Migration and Colonization in Human Microevolution.

Alan G. Fix. Cambridge University Press, Cambridge. 1999. Pp. 236. Price £40.00, hardback. ISBN 0 521 59206 2.

During the twentieth century various biological disciplines tried to reconstruct and understand the origin and past history of modern humans. For anthropologists and human geneticists the study of microevolution, i.e. the factors affecting the variation of gene frequency patterns, has been the major field of investigation. In the early thirties, Fisher developed a systematic theory of evolution by natural selection and predicted that in a large population even slight selective differentials could replace a less advantageous twentieth with a more favoured one. At the same time Wright also developed a general theory of evolution and his argument was based on the fact that a species is composed of many small and nearly isolated subpopulations and within most there exist some boundaries to breeding. The size of these isolates is very important in the evolutionary process and assuming the population is randomly mating and there is no selection or mutation, such subdivisions will show genetic differentiation as a result of chance processes. When the isolation is partial the rate of divergence will depend on the amount of migration or gene flow. Gene flow between subpopulations retards the process of genetic differentiation. It is obvious therefore that in addition to conventional genetic factors, an understanding of demography, ecology, environment of the natural habitat, social behaviours and all other factors which promote migration and colonization are very important for understanding present day population structure. Since extensive information was available from historical records of the social and demographic structure of the human population, this led to the development of many classical models of population structure. More recently computer-intensive simulation methods have been developed which allow the study of migration and its effects through time, during the microevolution of humans.
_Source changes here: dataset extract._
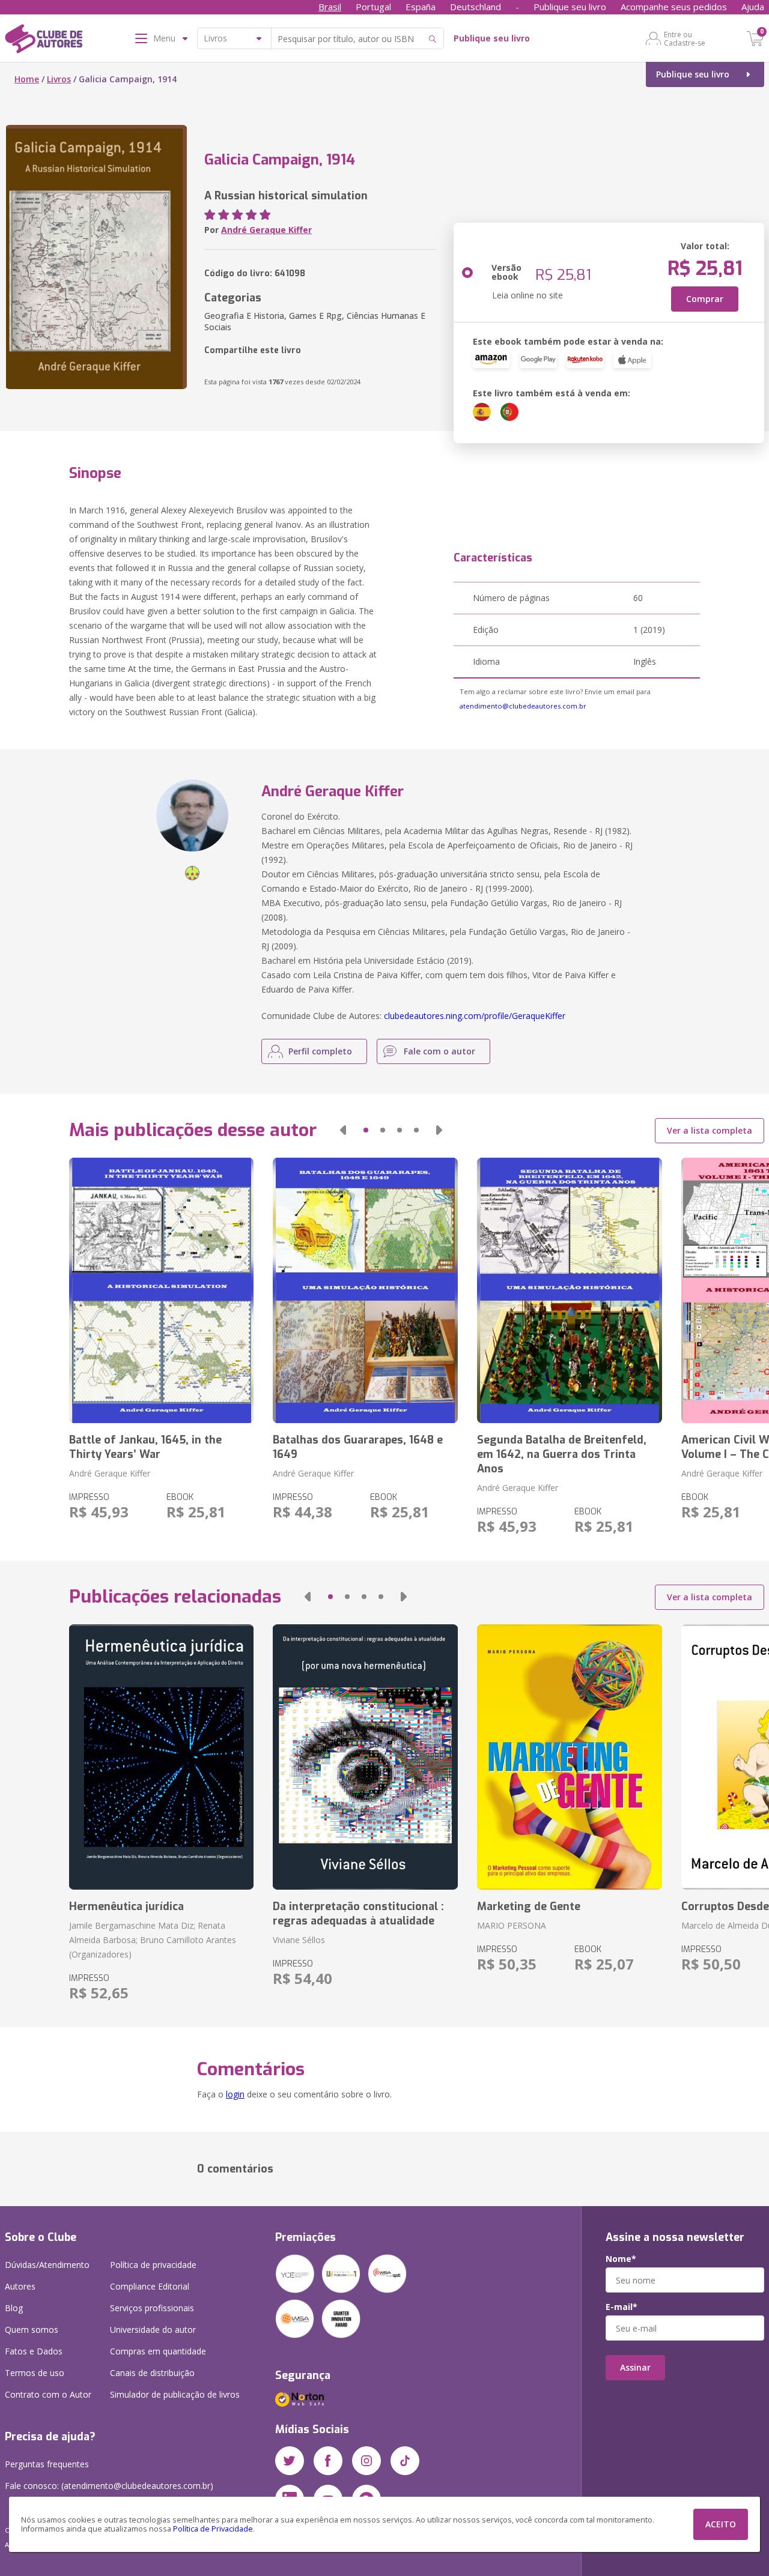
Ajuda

The other vital achievement of the late 1900s was a revolution in the development of methodologies for genome analysis. There was a sudden explosion of new molecular markers, which helped in the reconstruction of the history of human migration and in testing explanations for demic diffusion. The spread of Homo sapiens sapiens to occupy the New World, colonization of Oceania and expansion through Europe via demic diffusion of agriculture were initially investigated using classical markers (blood groups, enzymes and proteins, human leucocyte antigens and immunoglobulin allotypes), but later confirmed by the study of autosomal (STRs) and sex-related mitochondrial and Y chromosome markers. With all these new inventions and the sequential expansion of population genetics in mind, Alan Fix has attempted to trace the role of migration in human populations by taking examples of well investigated populations which vary extensively in population density, land occupied and social integration.
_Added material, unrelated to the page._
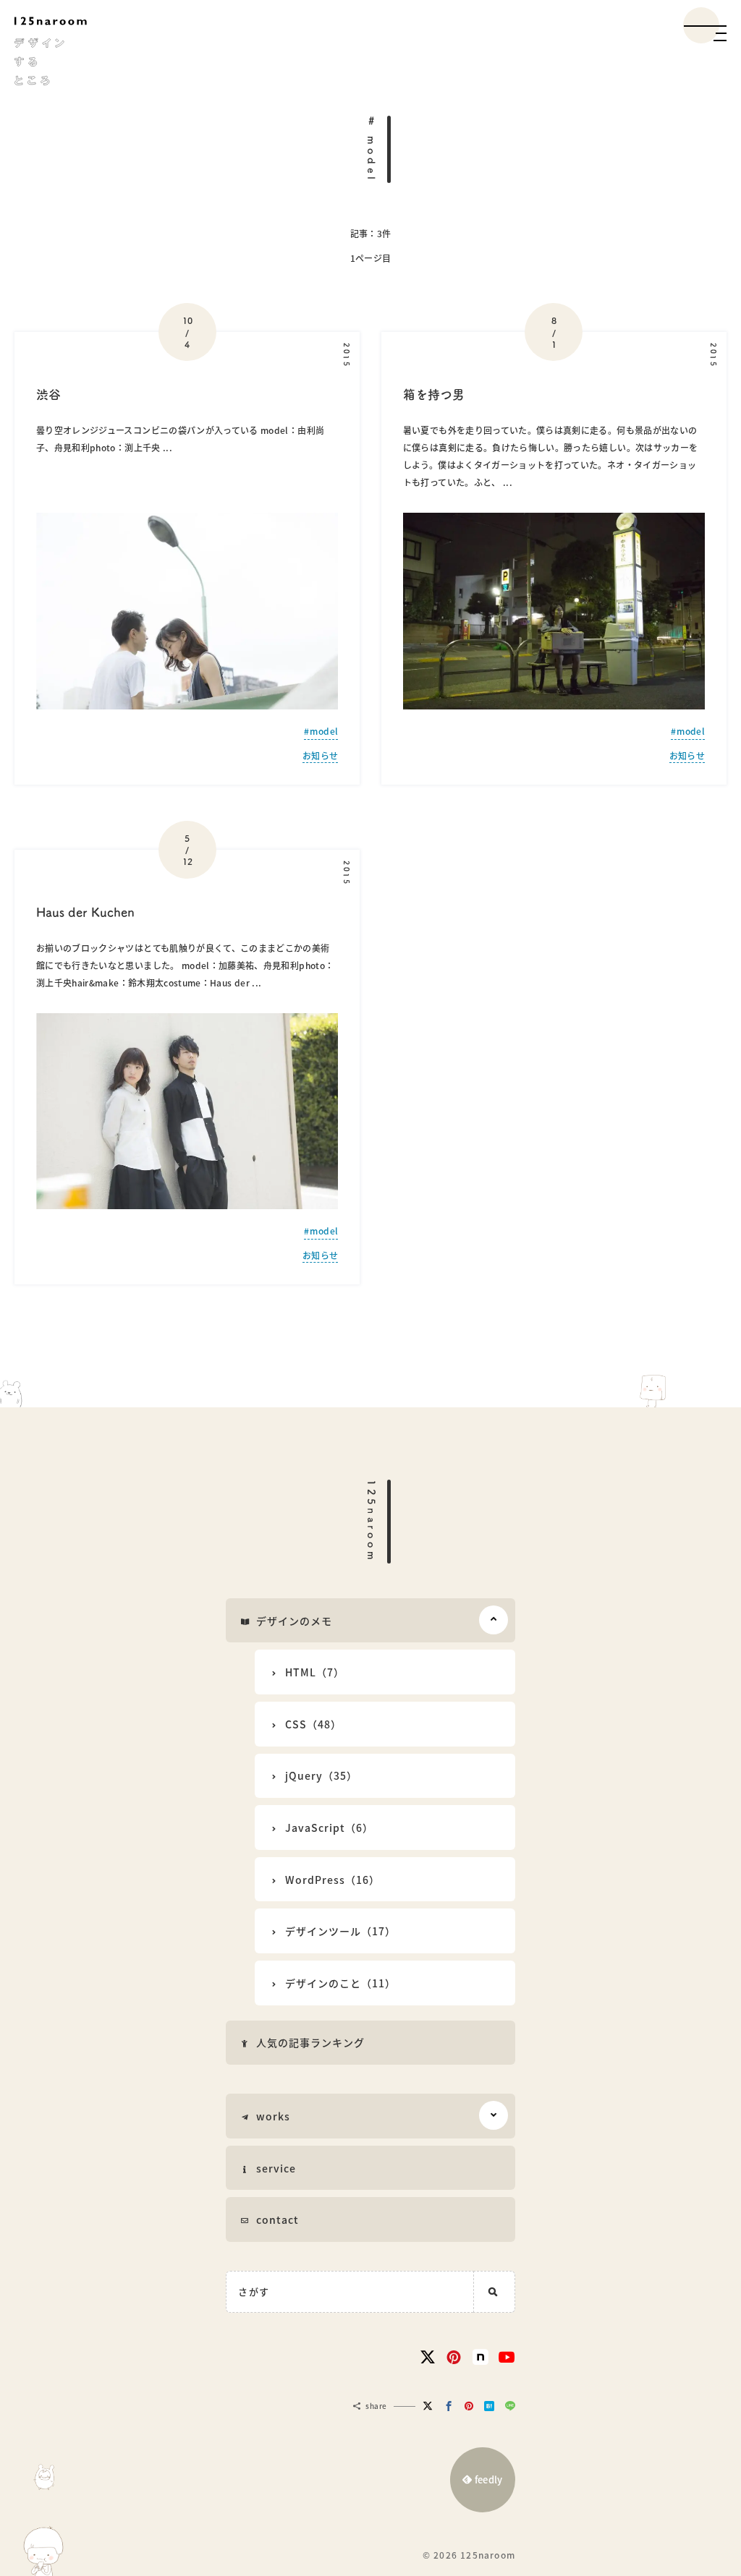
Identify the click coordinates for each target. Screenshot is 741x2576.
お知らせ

The book includes six chapters. In the first migration is examined through causal models based on the overlapping interest in migration among different biological disciplines. As the book uses detailed data on human migration from anthropological and historical sources this chapter defines the basic terminology used in later ones. Chapter 2 is very interestingly designed. It selects populations from different parts of the world, representing diverse social and environmental conditions, with very variable densities. For low population density, extensive land use and family groups it includes the populations of Yolgnu (Australia), Kung-San (South Africa) and Aka pygmies (Central Africa), while for low to moderate density, extensive agriculture and local kin groups it selects the populations Vaupes and Yanomama (Lowland Amazonia), Semai-Senoi (Malaysia) and Gainj-Kalam (New Guinea). For high density, intensive agriculturist and local groups and castes, the populations covered are the Basques (Spain), Oxfordshire populations (England) and Uttar Pradesh (India). No perfect correlation was observed between migration pattern and the continuum of increasing population density, intensity of land use and socio-cultural integration; however, all these factors have been shown to affect mobility and marriage patterns or gene flow.
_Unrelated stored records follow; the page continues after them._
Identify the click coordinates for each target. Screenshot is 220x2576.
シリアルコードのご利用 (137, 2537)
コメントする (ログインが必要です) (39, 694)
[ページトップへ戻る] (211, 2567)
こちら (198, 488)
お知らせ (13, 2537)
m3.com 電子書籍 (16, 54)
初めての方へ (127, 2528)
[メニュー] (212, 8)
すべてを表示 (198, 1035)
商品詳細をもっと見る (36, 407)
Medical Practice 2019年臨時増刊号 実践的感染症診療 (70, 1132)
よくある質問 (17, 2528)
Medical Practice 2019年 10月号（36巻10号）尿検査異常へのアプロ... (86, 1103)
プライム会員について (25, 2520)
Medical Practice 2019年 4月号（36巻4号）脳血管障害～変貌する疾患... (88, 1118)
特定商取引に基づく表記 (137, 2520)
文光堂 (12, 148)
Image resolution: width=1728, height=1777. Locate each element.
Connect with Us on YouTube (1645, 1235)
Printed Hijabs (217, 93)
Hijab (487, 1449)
The next two chapters deal with highly computer-intensive methods for analysis of human migration. Chapter 3 includes classic population genetic models (the island, isolation by distance, stepping-stone, migration matrix and neighbourhood-knowledge models) of migration and population structure. The merits of these models are examined by using basic variables (life-cycle timing, unit of migration, kin structure, population size, geography and distance) identified from populations studied in the previous chapter. In Chapter 4 more complex computer simulation models explore further the consequences of these variables. Chapter 5 focuses attention on the large-scale migrations within continental boundaries and colonization of the vast territories of the New World and Oceania. Several controversies are addressed concerning the origin and spread of Homo sapiens and the variation in genetic diversity observed for different types of classical and molecular markers among different continental populations. It is suggested that migration may explain some existing controversial issues. Chapter 6 draws concluding epilogues from various sections dealt with in the foregoing chapters. There is also a detailed list of references and a satisfactory subject index.

This book has several interesting features. It is written in simple language and avoids extensive mathematical equations. As a result, is likely to be popular among readers from a large number of biological disciplines. For those working with the analysis of human diversity it provides an important introduction to the use of extensive datasets on classical and molecular haplotype markers in the resolution of the microevolutionary debate concerning our species. In addition to the anthropogeneticist this book is highly recommended for all biological research workers who are interested in understanding the role of migration in evolution.